** PASSAGE GIVEN **
--*--
UNITED STATES

SECURITIES AND EXCHANGE COMMISSION

Washington, D.C.  20549

 

FORM 8-K

 

CURRENT REPORT

 

Pursuant to Section 13 or 15(d) of the

Securities Exchange Act of 1934

 

Date of Report:  May 20, 2011

 

Exact Name of Registrant

 

Commission

 

I.R.S. Employer

as Specified in Its Charter

 

File Number

 

Identification No.

Hawaiian Electric Industries, Inc.

 

1-8503

 

99-0208097

Hawaiian Electric Company, Inc.

 

1-4955

 

99-0040500

 

State of Hawaii

(State or other jurisdiction of incorporation)

 

900 Richards Street, Honolulu, Hawaii  96813

(Address of principal executive offices and zip code)

 

Registrant’s telephone number, including area code:

(808) 543-5662 - Hawaiian Electric Industries, Inc. (HEI)

(808) 543-7771 - Hawaiian Electric Company, Inc. (HECO)

 

None

(Former name or former address, if changed since last report.)

 

Check the appropriate box below if the Form 8-K filing is intended to simultaneously satisfy the filing obligation of the registrant under any of the following provisions:

 

o    Written communications pursuant to Rule 425 under the Securities Act (17 CFR 230.425)

 

o    Soliciting material pursuant to Rule 14a-12 under the Exchange Act (17 CFR 240.14a-12)

 

o    Pre-commencement communications pursuant to Rule 14d-2(b) under the Exchange Act (17 CFR 240.14d-2(b))

 

o    Pre-commencement communications pursuant to Rule 13e-4(c) under the Exchange Act (17 CFR 240.13e-4(c))
--*--
** RECORDS SHOWN **
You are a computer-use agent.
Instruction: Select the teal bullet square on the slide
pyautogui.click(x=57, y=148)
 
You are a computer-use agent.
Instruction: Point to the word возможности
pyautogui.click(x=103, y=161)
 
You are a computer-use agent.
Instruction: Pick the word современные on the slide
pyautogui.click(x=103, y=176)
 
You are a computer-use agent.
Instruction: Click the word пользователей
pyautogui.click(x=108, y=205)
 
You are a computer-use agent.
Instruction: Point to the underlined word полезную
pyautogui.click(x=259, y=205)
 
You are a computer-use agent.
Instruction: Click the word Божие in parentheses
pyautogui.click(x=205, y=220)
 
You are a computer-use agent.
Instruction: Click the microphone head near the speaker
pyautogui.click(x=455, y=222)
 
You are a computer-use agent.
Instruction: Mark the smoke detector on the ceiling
--*--
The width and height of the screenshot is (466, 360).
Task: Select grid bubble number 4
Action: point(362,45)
--*--
** WHAT YOU WILL DO **
Change "telephone number" to "phone number" in the Form 8-K cover page from "Registrant’s telephone number, including" up to and including "Electric Company, Inc. (HECO)", and write out that part with the change made. The records are material kept apart from the Form 8-K cover page.

** COMPLETE RESPONSE **
Registrant’s phone number, including area code:

(808) 543-5662 - Hawaiian Electric Industries, Inc. (HEI)

(808) 543-7771 - Hawaiian Electric Company, Inc. (HECO)